The 25-year-old mother of two works out at Provo CrossFit one hour a day, six days a week. And it shows.
"I can go to the park and run around with (my kids) and keep up with them," Scow said. "On a regular basis, people are like, I wish I had the stamina of that kid. Well, I do!"
Scow's story is an illustration of what Larry Tucker, professor of exercise science at Brigham Young University, discovered.
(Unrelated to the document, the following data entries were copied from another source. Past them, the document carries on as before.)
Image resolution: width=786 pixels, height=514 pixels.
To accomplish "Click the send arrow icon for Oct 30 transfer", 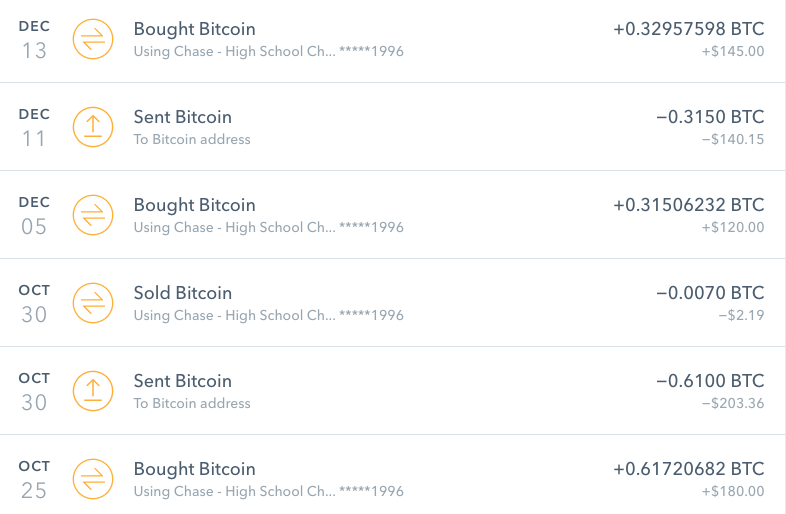I will point(93,391).
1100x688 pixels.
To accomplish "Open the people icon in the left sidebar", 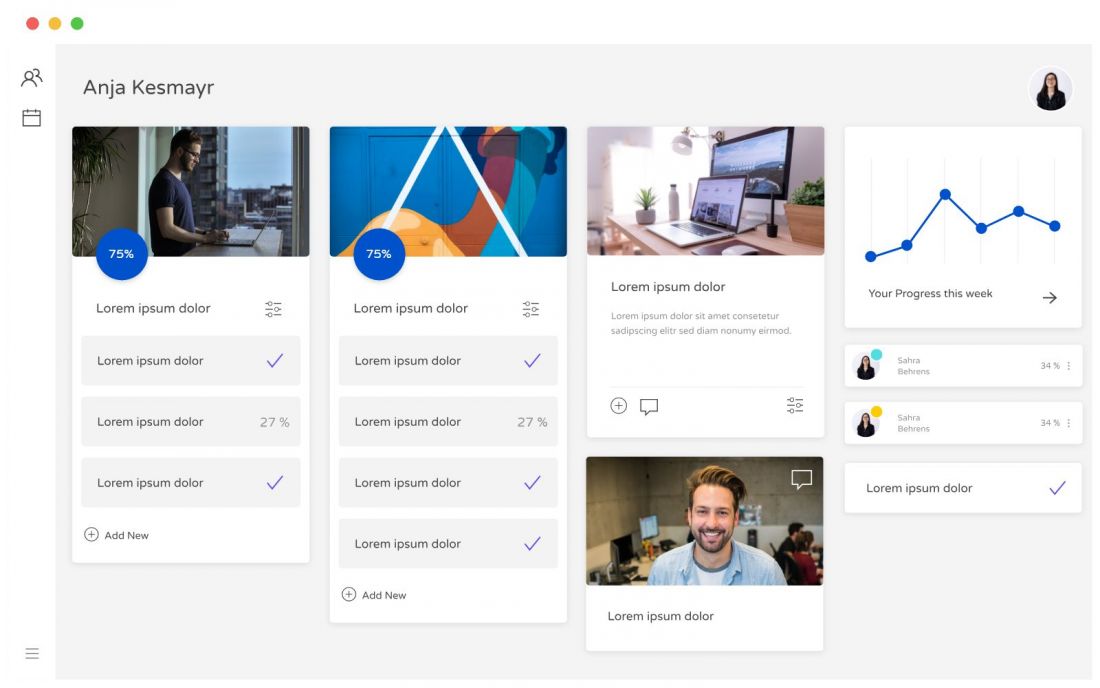I will (32, 77).
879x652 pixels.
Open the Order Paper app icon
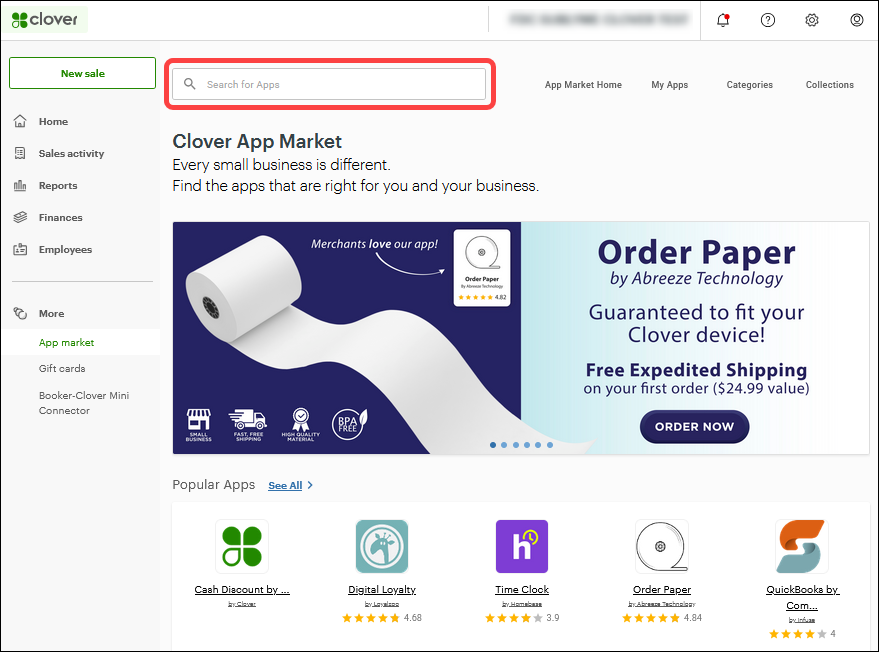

In a new study published last week, Tucker found that those adults who work out five days a week -- at least 30 minutes -- had cells that were nine years younger biologically than those who just sit around.
"You could feel younger, and your body would be functioning at a much younger age," Tucker said. "And you're much less likely to die."
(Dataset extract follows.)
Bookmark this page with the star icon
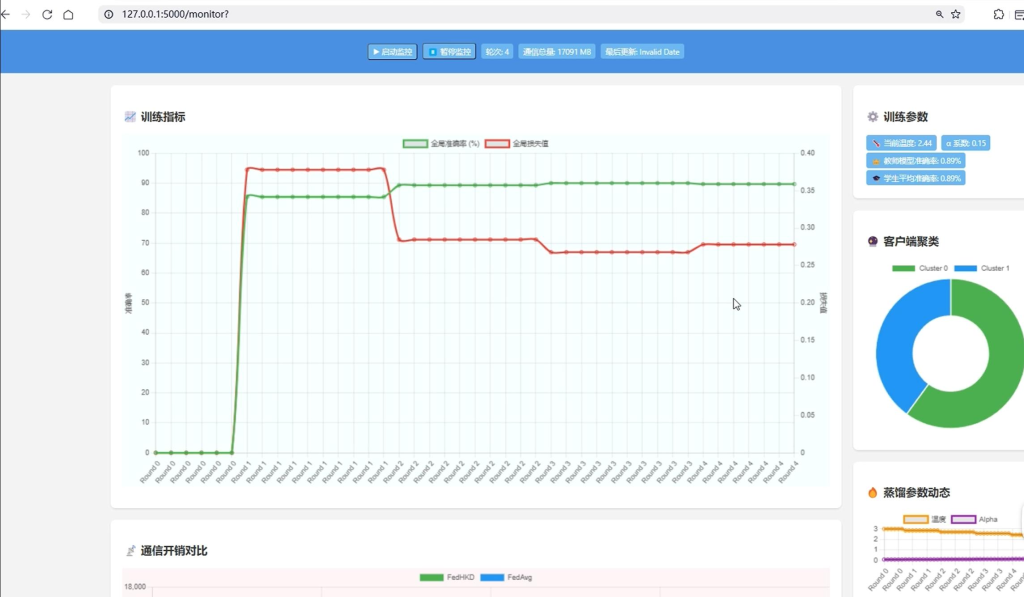Image resolution: width=1024 pixels, height=597 pixels. [956, 15]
Boston Carvalho, the Provo CrossFit head coach, sees this all the time -- especially among older athltes.
"They come in and over time, you see them progress," said Carvalho, "and they work out just as efficiently as a 30-year-old."
The best part? Tucker says anyone can start working out. He suggests creating a walking program first before moving on to jogging and cycling.
"This is definitely do-able within common, everyday people," he said. "I would be foolish not to be highly active."
Scow hasn't always worked out this much. Now, she can't imagine a day without it.
"It's what gets me through the day," she said, sweating and panting after another intense workout. "It's the best part of the day."